WORK REQUIRED: Filter the records below down to lines containing "Open".

TASK DATA:

────────────────

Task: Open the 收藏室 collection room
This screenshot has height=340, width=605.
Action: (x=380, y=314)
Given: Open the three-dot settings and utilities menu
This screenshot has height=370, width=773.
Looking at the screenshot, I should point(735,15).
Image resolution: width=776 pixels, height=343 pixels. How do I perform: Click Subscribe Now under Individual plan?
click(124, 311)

────────────────

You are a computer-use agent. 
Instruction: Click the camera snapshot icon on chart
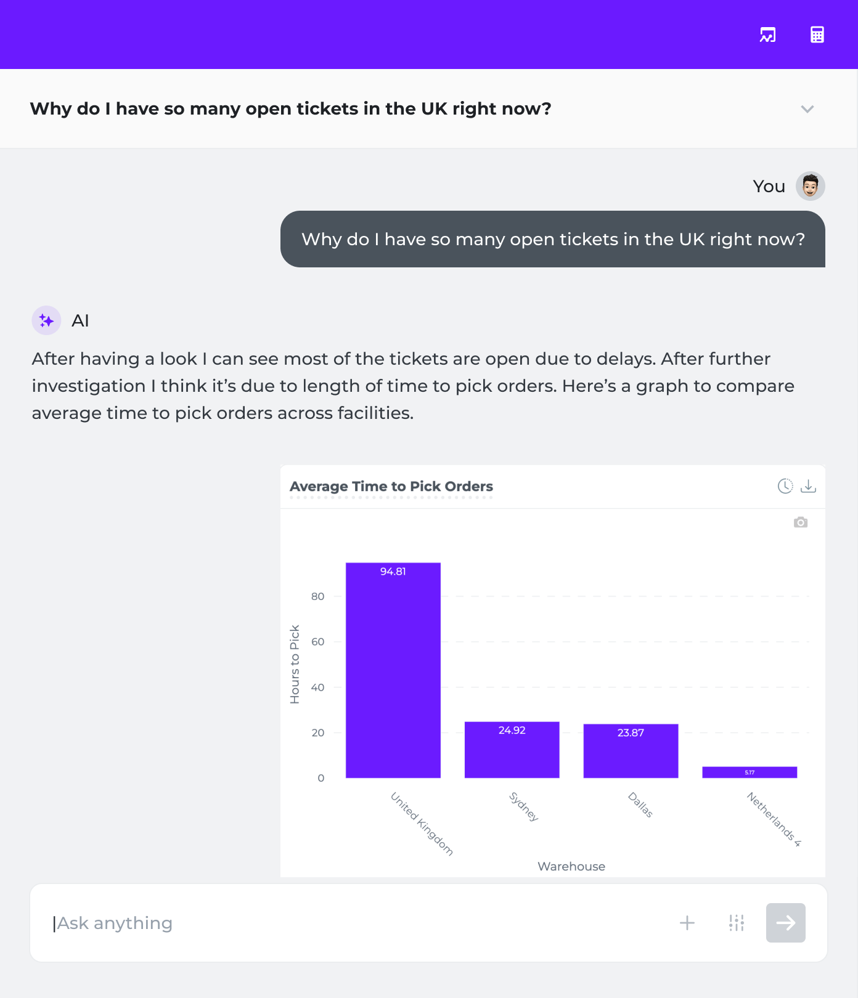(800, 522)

────────────────

RESPONSE TO THIS TASK:
Task: Open the 收藏室 collection room
Given: Open the three-dot settings and utilities menu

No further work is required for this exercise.